§ **Exercise objective**: Gather up every line from the entries below that uses the word "input".

>>>>

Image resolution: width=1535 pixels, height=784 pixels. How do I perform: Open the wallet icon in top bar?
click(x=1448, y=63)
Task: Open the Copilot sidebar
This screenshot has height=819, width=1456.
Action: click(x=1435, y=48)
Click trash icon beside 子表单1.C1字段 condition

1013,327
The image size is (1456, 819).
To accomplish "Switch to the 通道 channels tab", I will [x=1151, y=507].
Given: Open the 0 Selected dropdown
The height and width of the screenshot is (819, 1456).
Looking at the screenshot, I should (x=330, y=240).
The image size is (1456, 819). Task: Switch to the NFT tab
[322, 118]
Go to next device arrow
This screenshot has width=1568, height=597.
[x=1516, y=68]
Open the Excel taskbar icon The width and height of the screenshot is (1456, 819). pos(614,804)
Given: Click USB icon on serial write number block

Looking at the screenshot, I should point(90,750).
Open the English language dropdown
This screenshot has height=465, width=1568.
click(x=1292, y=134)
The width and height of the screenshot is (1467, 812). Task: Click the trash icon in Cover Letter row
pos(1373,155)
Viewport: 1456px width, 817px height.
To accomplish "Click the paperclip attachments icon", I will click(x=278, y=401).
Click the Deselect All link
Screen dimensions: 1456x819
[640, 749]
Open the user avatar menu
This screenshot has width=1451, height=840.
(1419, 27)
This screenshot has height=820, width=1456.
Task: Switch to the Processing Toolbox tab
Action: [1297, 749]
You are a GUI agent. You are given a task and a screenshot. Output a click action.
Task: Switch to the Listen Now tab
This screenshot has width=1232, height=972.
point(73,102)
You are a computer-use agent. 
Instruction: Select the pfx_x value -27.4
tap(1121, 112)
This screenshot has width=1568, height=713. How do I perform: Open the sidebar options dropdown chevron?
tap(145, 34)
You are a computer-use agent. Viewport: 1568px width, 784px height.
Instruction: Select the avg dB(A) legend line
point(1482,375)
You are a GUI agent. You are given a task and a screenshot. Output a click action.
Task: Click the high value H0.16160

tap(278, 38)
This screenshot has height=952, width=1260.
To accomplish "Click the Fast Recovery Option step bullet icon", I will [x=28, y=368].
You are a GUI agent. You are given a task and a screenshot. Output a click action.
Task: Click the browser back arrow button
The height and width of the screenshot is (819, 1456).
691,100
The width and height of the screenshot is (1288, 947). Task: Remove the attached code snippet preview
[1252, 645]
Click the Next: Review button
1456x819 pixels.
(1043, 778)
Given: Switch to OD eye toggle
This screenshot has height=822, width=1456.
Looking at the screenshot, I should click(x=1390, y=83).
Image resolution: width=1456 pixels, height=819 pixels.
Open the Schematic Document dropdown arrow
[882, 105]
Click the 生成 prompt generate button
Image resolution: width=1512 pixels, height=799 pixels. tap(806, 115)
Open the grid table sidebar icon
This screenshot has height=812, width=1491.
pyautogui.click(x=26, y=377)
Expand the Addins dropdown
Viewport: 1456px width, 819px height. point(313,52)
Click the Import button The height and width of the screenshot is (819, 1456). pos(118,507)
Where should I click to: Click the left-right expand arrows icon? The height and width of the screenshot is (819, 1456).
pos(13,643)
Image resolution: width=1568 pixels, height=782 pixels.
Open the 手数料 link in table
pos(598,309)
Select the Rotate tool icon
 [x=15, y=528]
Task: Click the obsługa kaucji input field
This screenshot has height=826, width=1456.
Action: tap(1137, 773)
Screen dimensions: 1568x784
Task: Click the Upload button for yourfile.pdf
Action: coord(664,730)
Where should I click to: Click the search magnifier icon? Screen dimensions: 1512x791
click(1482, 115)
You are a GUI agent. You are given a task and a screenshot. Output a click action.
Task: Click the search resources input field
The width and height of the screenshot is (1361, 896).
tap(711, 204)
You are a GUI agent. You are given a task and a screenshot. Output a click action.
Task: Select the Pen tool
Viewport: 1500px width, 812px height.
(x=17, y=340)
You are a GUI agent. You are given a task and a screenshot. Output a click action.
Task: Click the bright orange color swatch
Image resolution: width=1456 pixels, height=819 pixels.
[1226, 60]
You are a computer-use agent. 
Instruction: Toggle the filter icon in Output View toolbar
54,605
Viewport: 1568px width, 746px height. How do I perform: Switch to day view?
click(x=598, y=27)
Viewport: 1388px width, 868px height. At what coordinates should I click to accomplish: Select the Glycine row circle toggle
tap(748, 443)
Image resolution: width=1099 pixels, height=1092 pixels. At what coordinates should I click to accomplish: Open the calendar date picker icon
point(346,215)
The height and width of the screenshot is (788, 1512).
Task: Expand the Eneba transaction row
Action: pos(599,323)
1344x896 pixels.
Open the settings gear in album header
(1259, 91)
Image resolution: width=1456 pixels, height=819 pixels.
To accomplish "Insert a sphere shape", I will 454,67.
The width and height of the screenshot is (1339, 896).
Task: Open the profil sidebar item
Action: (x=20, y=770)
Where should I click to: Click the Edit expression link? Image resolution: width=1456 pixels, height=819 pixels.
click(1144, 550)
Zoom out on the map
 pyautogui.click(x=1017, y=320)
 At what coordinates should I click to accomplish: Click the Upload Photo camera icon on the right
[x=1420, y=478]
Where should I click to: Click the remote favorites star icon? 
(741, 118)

<<<<

§ **Output of the task**:
Task: Click the obsługa kaucji input field
Task: Click the search resources input field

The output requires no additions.